Whereas old mechanisms of due diligence such as venture capital or 1.0 crowdfunding platforms typically rely on siloed full-time analysts, we anticipate that this next wave will let you be the ultimate engaged user and decision maker that decides what goes forward and what not.
One platform that illustrates the benefits of this method is eToro . It turns out that many of the best currency traders out there are not professionals. They are young and self-taught and rely on a good bit of intuition in addition to their analysis. Those platforms that rely on Ivy-League pedigree or other traditional evaluative mechanisms are likely to increasingly be out-competed and out-performed by the crowd.
Venture capital has never had competition like this before. There’s never been the opportunity for people to freely participate in the whole process before. That’s why at our decentralized demo day we will be showcasing the members of the 99% that are making what we are doing possible.

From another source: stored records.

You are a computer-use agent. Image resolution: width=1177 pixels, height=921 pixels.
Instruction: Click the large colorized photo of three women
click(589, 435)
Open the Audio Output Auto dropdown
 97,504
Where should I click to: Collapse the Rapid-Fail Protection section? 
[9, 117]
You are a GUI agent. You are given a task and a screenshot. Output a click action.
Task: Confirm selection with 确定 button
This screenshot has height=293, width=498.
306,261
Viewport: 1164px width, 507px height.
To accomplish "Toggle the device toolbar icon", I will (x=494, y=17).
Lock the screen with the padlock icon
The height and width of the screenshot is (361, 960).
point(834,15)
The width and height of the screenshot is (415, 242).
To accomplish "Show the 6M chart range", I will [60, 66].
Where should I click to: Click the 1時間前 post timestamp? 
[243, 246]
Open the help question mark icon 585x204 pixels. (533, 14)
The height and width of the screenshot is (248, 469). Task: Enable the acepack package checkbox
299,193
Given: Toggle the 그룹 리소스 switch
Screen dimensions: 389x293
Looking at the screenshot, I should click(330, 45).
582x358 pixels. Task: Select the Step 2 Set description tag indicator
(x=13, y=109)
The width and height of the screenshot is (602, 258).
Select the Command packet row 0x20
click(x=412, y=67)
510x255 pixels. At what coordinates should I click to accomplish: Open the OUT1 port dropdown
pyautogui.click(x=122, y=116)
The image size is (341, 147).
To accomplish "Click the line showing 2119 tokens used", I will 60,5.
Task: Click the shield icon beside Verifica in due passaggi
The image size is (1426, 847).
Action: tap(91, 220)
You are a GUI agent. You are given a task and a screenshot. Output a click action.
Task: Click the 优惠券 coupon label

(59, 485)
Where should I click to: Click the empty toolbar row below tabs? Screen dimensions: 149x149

There may be a larger problem with some forms of anarchism in that those who most seek to remove any sort of accountability are those that need it the most. But there’s another tendency in those that sit within governance or legal systems that the best response is simply extending the reach of the Leviathan.
One of the most fascinating aspects of the current growth of blockchain technology is that it can be used to include regulative and reputational elements into any given system. There are new ways of doing the proof-of-custody of funds, of blockchain powered voting, and other ways of engagement that ensure that we are moving forward instead of backwards.
Thankfully with 2.0 technology we have a ton of instruments that allows us to do this even more easily than previous technology sets. Tradable cryptotokens, multi-sig providers, blockchain powered voting, and decentralized due diligence processes all combine to make a fantastic set of technology to make accelerators that accelerate faster and better than their 1.0 versions.
Even better is that in many cases these can be combined with the strengths of existing legal regimes. Even if I strongly feel that distributed apps and organization are the future, much of the technology around it is not mature to provide all of the services youd need for a reasonably sized organization. Swarm in particular is an example of a second generation product that relies very thinly on existing infrastructure, but still we do need a bank account and other things of this nature.
One of the things that legal contracts are particularly good for is providing for edge cases. There is usually quite a lot of background on how to deal with things when they go wrong. Of course, we all hope that they don’t go wrong. But examples like BitNation show that sometimes they do.
Let’s lay the groundwork for projects that do things right, that provide a real and substantial innovation over 1.0 methods of crowdfunding and acceleration. Let’s build decentralized due diligence in which all people have a say and can create a global network that makes old infrastructure obsolete and creates real innovation.